Stored items:
════════════════════

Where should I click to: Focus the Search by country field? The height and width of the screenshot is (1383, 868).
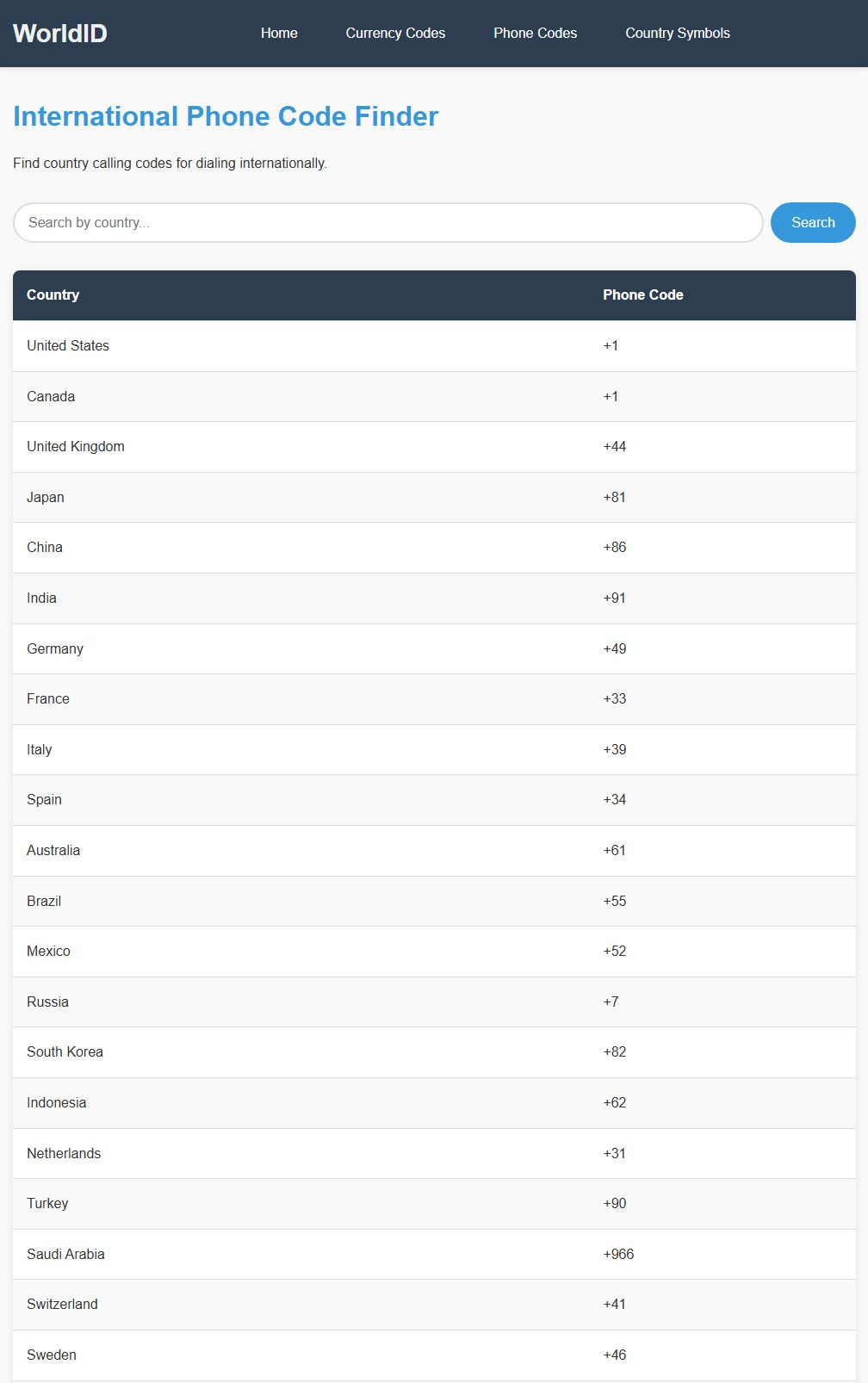[x=388, y=223]
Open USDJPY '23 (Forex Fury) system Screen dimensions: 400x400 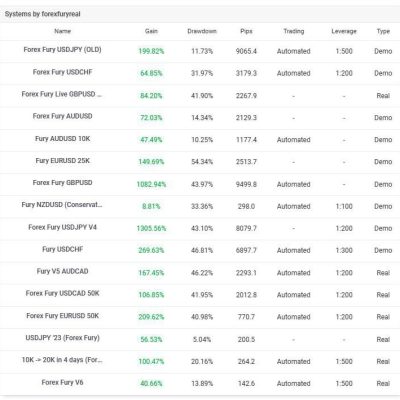62,338
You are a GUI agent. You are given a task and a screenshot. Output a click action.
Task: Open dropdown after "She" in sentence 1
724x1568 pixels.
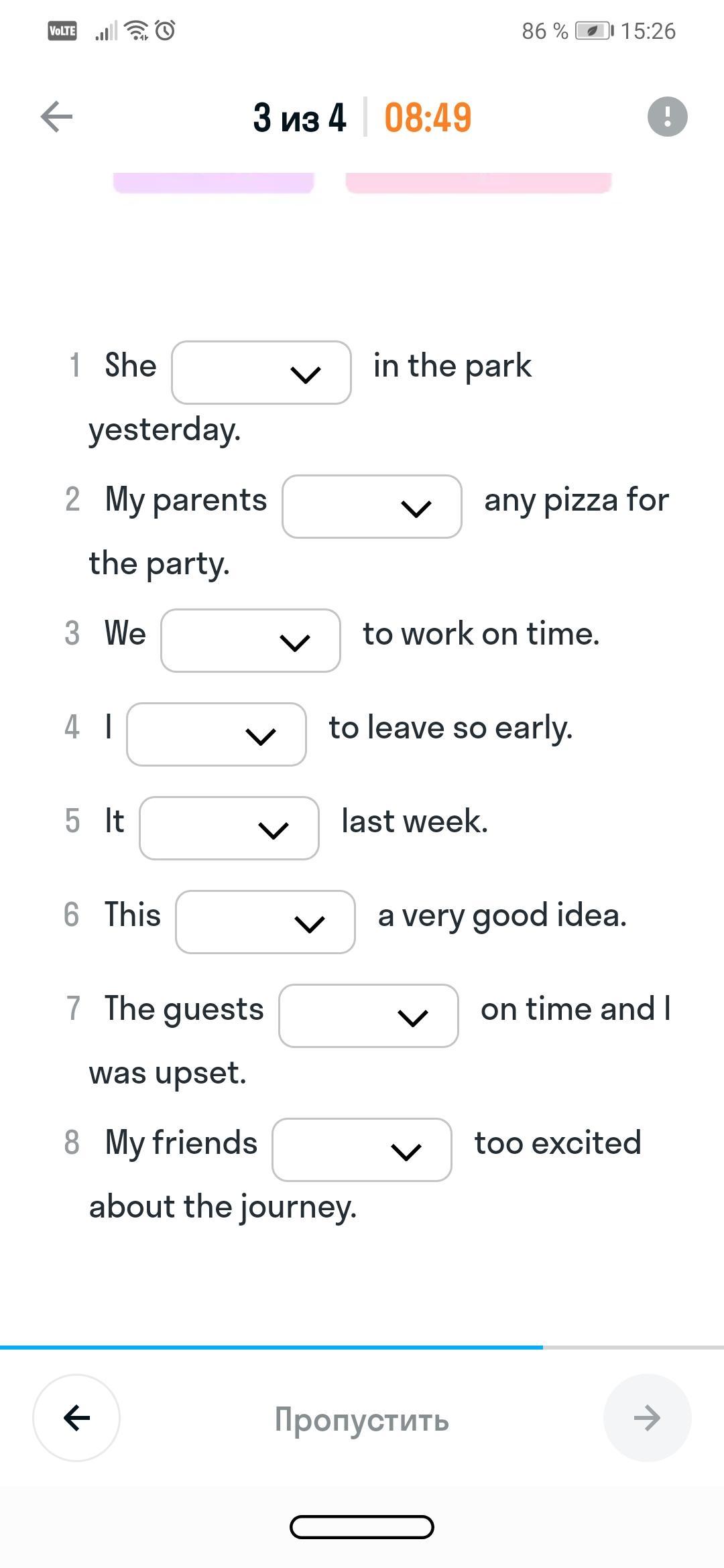tap(261, 373)
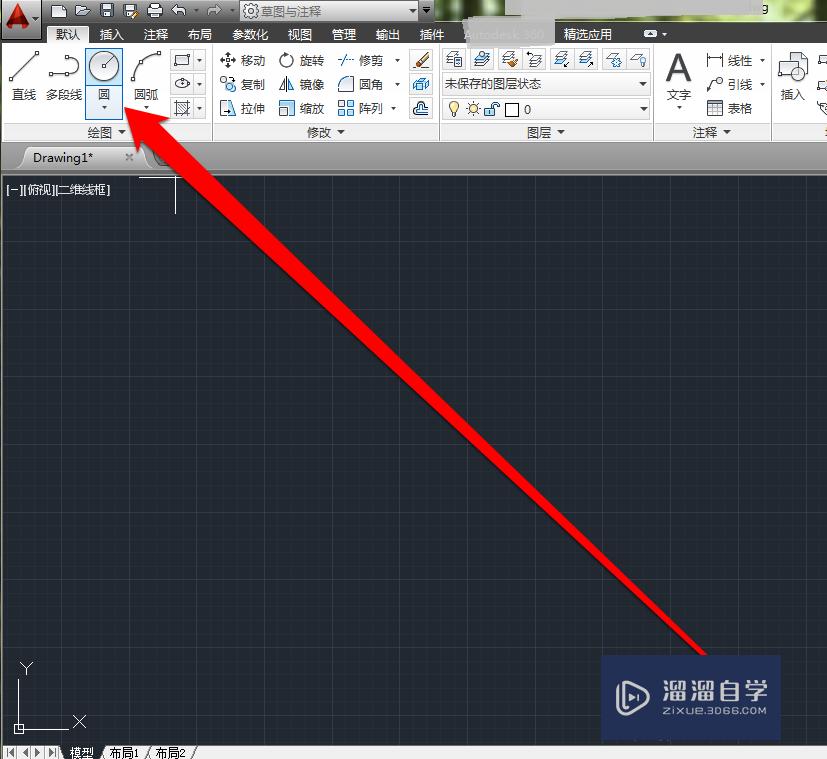Switch to the 插入 ribbon tab
The image size is (827, 759).
coord(110,33)
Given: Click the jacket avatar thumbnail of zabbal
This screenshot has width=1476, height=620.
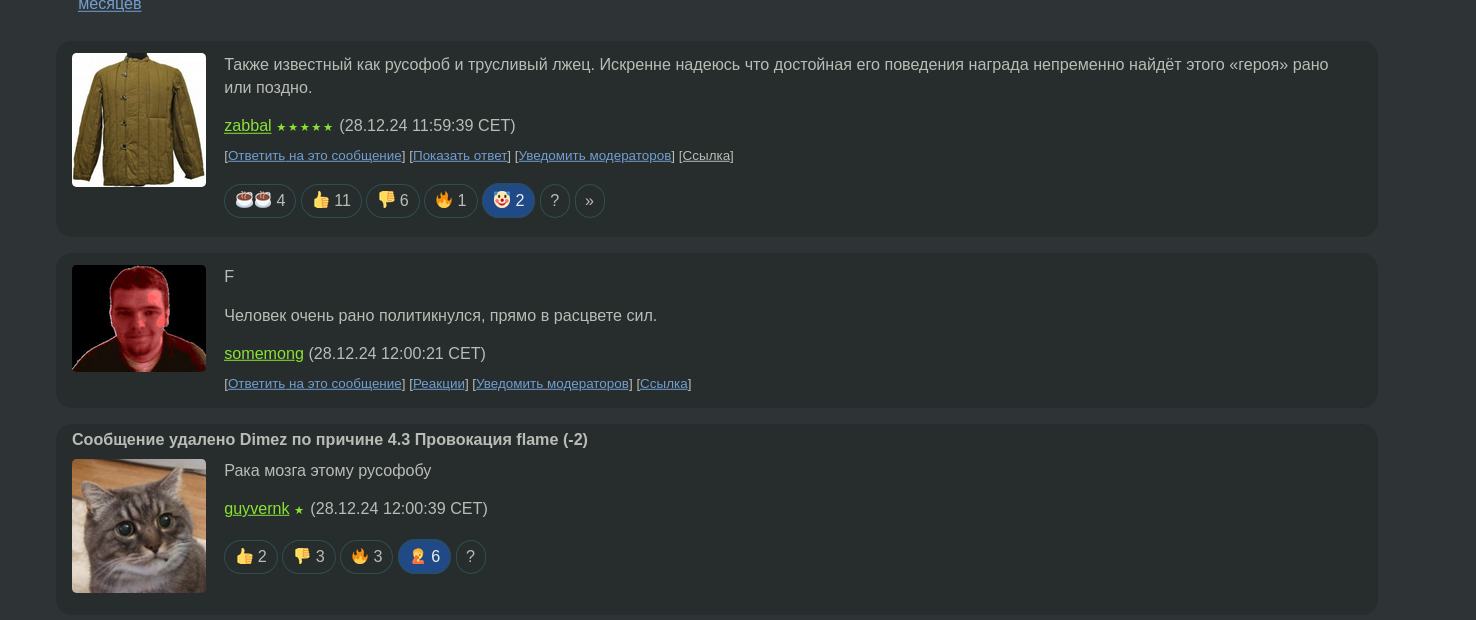Looking at the screenshot, I should 139,120.
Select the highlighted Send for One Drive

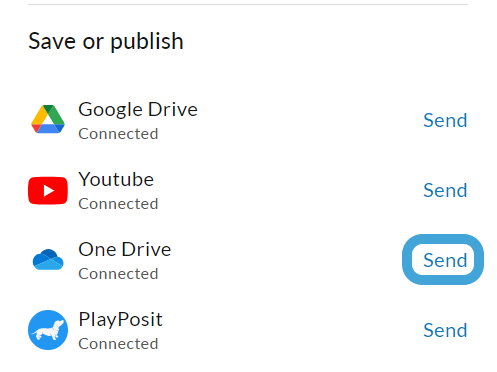445,260
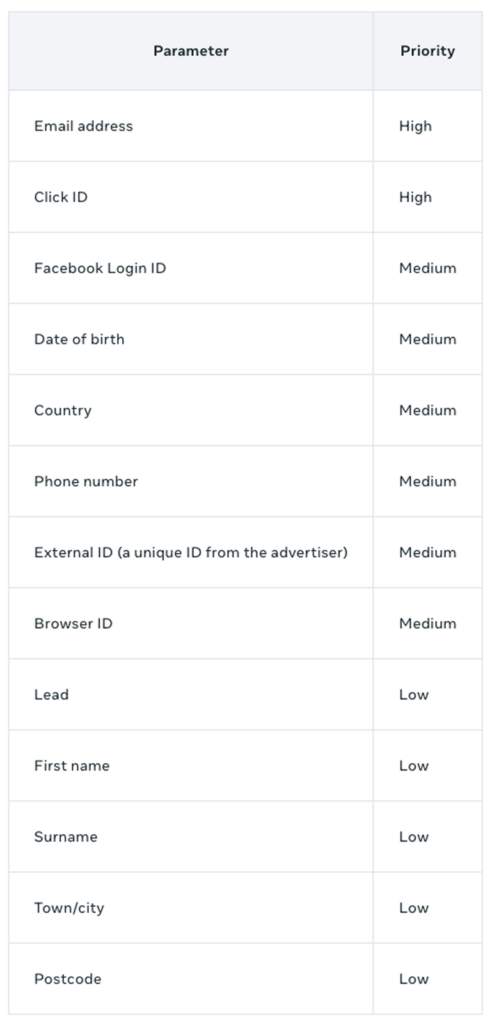Select the Browser ID cell

[x=191, y=624]
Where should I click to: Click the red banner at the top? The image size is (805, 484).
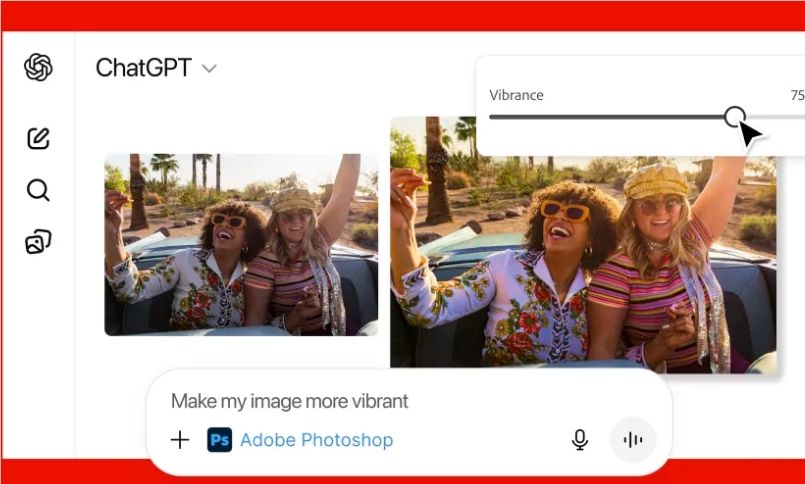pos(400,14)
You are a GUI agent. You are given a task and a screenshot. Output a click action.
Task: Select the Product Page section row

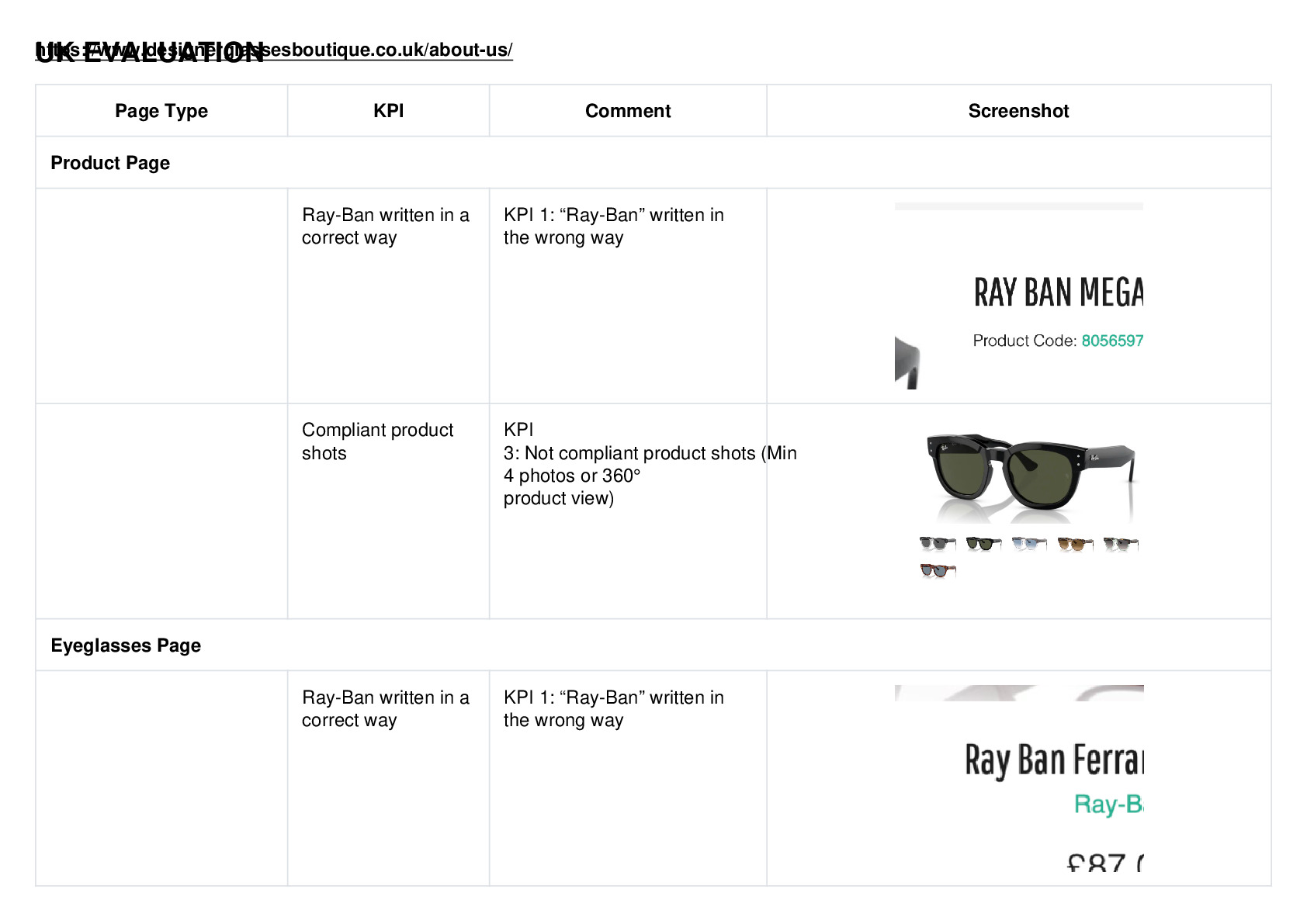(654, 163)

════════════════════

**To do**
Give again, unchanged, only the lines from the line containing "Where should I click to: Click" to the last line of the records above. Pictures do not belong in the copy.

**Answer space**
Where should I click to: Click the red banner at the top? The image size is (805, 484).
pos(400,14)
You are a GUI agent. You are given a task and a screenshot. Output a click action.
Task: Select the Product Page section row

(654, 163)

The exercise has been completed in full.